*EXTRACTED RECORDS*

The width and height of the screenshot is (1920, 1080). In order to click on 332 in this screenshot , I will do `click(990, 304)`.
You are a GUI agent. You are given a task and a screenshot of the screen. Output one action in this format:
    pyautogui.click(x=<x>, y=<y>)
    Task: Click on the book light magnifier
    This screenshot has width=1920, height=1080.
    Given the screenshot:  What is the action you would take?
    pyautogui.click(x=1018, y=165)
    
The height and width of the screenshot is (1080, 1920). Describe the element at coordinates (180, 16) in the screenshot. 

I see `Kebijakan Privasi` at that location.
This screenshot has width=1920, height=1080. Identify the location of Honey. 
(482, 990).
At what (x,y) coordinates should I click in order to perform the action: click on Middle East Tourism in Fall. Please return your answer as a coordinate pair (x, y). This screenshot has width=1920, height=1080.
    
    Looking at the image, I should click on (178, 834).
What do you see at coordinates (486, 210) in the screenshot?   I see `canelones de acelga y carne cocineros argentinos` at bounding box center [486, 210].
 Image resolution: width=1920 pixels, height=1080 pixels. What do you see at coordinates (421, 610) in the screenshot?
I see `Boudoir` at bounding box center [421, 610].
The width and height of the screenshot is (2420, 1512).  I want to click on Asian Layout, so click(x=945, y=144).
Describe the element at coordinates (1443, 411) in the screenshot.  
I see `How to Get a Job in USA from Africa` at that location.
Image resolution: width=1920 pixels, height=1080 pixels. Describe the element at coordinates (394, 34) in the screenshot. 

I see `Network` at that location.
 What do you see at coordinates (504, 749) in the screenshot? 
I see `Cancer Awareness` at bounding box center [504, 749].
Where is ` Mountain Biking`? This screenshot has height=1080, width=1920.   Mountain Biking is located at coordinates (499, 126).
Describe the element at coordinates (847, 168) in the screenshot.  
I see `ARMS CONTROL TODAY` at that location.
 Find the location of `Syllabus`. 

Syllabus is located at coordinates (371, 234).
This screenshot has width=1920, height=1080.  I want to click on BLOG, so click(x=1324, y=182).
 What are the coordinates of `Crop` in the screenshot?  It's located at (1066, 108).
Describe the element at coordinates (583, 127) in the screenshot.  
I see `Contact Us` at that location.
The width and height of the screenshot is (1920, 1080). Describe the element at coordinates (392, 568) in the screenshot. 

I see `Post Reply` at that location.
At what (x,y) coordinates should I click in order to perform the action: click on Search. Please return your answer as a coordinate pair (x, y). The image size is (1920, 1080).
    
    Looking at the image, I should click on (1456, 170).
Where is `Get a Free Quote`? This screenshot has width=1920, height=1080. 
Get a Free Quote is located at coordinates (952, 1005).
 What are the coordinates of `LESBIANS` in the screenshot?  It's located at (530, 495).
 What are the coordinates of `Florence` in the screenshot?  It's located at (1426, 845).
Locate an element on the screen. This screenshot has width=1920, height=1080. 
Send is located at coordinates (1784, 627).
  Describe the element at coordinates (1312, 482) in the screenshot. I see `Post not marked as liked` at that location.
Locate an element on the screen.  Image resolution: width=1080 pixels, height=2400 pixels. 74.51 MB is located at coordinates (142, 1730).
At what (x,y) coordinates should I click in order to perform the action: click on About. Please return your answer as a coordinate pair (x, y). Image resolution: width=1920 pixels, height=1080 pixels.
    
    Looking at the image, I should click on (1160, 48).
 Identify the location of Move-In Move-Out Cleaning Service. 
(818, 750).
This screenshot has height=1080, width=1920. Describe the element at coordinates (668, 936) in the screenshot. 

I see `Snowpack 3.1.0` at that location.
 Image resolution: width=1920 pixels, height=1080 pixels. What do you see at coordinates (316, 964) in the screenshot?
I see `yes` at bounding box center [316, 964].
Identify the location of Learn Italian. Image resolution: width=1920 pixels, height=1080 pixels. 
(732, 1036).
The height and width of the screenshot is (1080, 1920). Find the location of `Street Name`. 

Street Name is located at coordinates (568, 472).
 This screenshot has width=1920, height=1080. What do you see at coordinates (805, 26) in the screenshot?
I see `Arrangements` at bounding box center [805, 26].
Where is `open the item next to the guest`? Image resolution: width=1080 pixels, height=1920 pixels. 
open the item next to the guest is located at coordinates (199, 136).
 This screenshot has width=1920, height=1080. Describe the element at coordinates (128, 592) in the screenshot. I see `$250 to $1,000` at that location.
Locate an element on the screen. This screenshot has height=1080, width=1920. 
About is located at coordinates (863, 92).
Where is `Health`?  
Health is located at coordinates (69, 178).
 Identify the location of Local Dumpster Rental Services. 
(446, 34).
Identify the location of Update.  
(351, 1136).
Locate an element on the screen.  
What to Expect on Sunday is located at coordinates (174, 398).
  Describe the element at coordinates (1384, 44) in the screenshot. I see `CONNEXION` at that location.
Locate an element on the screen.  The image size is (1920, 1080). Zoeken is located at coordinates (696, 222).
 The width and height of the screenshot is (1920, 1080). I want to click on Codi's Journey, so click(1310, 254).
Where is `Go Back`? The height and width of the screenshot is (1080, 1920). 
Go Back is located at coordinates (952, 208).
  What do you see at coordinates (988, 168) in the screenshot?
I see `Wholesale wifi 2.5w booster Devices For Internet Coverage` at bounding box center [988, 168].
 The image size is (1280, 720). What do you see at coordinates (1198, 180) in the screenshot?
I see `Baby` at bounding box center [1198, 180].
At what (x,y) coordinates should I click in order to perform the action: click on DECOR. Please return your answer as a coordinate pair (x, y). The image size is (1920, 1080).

*SHORT PROBLEM*
Copy out all of the material above, word for word and line for line.

*RESPONSE*
The width and height of the screenshot is (1920, 1080). In order to click on 332 in this screenshot , I will do `click(990, 304)`.
You are a GUI agent. You are given a task and a screenshot of the screen. Output one action in this format:
    pyautogui.click(x=<x>, y=<y>)
    Task: Click on the book light magnifier
    This screenshot has width=1920, height=1080.
    Given the screenshot:  What is the action you would take?
    pyautogui.click(x=1018, y=165)
    
The height and width of the screenshot is (1080, 1920). Describe the element at coordinates (180, 16) in the screenshot. 

I see `Kebijakan Privasi` at that location.
This screenshot has width=1920, height=1080. Identify the location of Honey. 
(482, 990).
At what (x,y) coordinates should I click in order to perform the action: click on Middle East Tourism in Fall. Please return your answer as a coordinate pair (x, y). This screenshot has width=1920, height=1080.
    
    Looking at the image, I should click on (178, 834).
What do you see at coordinates (486, 210) in the screenshot?   I see `canelones de acelga y carne cocineros argentinos` at bounding box center [486, 210].
 Image resolution: width=1920 pixels, height=1080 pixels. What do you see at coordinates (421, 610) in the screenshot?
I see `Boudoir` at bounding box center [421, 610].
The width and height of the screenshot is (2420, 1512).  I want to click on Asian Layout, so click(x=945, y=144).
Describe the element at coordinates (1443, 411) in the screenshot.  
I see `How to Get a Job in USA from Africa` at that location.
Image resolution: width=1920 pixels, height=1080 pixels. Describe the element at coordinates (394, 34) in the screenshot. 

I see `Network` at that location.
 What do you see at coordinates (504, 749) in the screenshot? 
I see `Cancer Awareness` at bounding box center [504, 749].
Where is ` Mountain Biking`? This screenshot has height=1080, width=1920.   Mountain Biking is located at coordinates (499, 126).
Describe the element at coordinates (847, 168) in the screenshot.  
I see `ARMS CONTROL TODAY` at that location.
 Find the location of `Syllabus`. 

Syllabus is located at coordinates (371, 234).
This screenshot has width=1920, height=1080.  I want to click on BLOG, so click(x=1324, y=182).
 What are the coordinates of `Crop` in the screenshot?  It's located at (1066, 108).
Describe the element at coordinates (583, 127) in the screenshot.  
I see `Contact Us` at that location.
The width and height of the screenshot is (1920, 1080). Describe the element at coordinates (392, 568) in the screenshot. 

I see `Post Reply` at that location.
At what (x,y) coordinates should I click in order to perform the action: click on Search. Please return your answer as a coordinate pair (x, y). The image size is (1920, 1080).
    
    Looking at the image, I should click on (1456, 170).
Where is `Get a Free Quote`? This screenshot has width=1920, height=1080. 
Get a Free Quote is located at coordinates (952, 1005).
 What are the coordinates of `LESBIANS` in the screenshot?  It's located at (530, 495).
 What are the coordinates of `Florence` in the screenshot?  It's located at (1426, 845).
Locate an element on the screen. This screenshot has width=1920, height=1080. 
Send is located at coordinates (1784, 627).
  Describe the element at coordinates (1312, 482) in the screenshot. I see `Post not marked as liked` at that location.
Locate an element on the screen.  Image resolution: width=1080 pixels, height=2400 pixels. 74.51 MB is located at coordinates (142, 1730).
At what (x,y) coordinates should I click in order to perform the action: click on About. Please return your answer as a coordinate pair (x, y). Image resolution: width=1920 pixels, height=1080 pixels.
    
    Looking at the image, I should click on (1160, 48).
 Identify the location of Move-In Move-Out Cleaning Service. 
(818, 750).
This screenshot has height=1080, width=1920. Describe the element at coordinates (668, 936) in the screenshot. 

I see `Snowpack 3.1.0` at that location.
 Image resolution: width=1920 pixels, height=1080 pixels. What do you see at coordinates (316, 964) in the screenshot?
I see `yes` at bounding box center [316, 964].
Identify the location of Learn Italian. Image resolution: width=1920 pixels, height=1080 pixels. 
(732, 1036).
The height and width of the screenshot is (1080, 1920). Find the location of `Street Name`. 

Street Name is located at coordinates (568, 472).
 This screenshot has width=1920, height=1080. What do you see at coordinates (805, 26) in the screenshot?
I see `Arrangements` at bounding box center [805, 26].
Where is `open the item next to the guest`? Image resolution: width=1080 pixels, height=1920 pixels. 
open the item next to the guest is located at coordinates (199, 136).
 This screenshot has width=1920, height=1080. Describe the element at coordinates (128, 592) in the screenshot. I see `$250 to $1,000` at that location.
Locate an element on the screen. This screenshot has height=1080, width=1920. 
About is located at coordinates (863, 92).
Where is `Health`?  
Health is located at coordinates (69, 178).
 Identify the location of Local Dumpster Rental Services. 
(446, 34).
Identify the location of Update.  
(351, 1136).
Locate an element on the screen.  
What to Expect on Sunday is located at coordinates (174, 398).
  Describe the element at coordinates (1384, 44) in the screenshot. I see `CONNEXION` at that location.
Locate an element on the screen.  The image size is (1920, 1080). Zoeken is located at coordinates (696, 222).
 The width and height of the screenshot is (1920, 1080). I want to click on Codi's Journey, so click(1310, 254).
Where is `Go Back`? The height and width of the screenshot is (1080, 1920). 
Go Back is located at coordinates (952, 208).
  What do you see at coordinates (988, 168) in the screenshot?
I see `Wholesale wifi 2.5w booster Devices For Internet Coverage` at bounding box center [988, 168].
 The image size is (1280, 720). What do you see at coordinates (1198, 180) in the screenshot?
I see `Baby` at bounding box center [1198, 180].
At what (x,y) coordinates should I click in order to perform the action: click on DECOR. Please return your answer as a coordinate pair (x, y). The image size is (1920, 1080).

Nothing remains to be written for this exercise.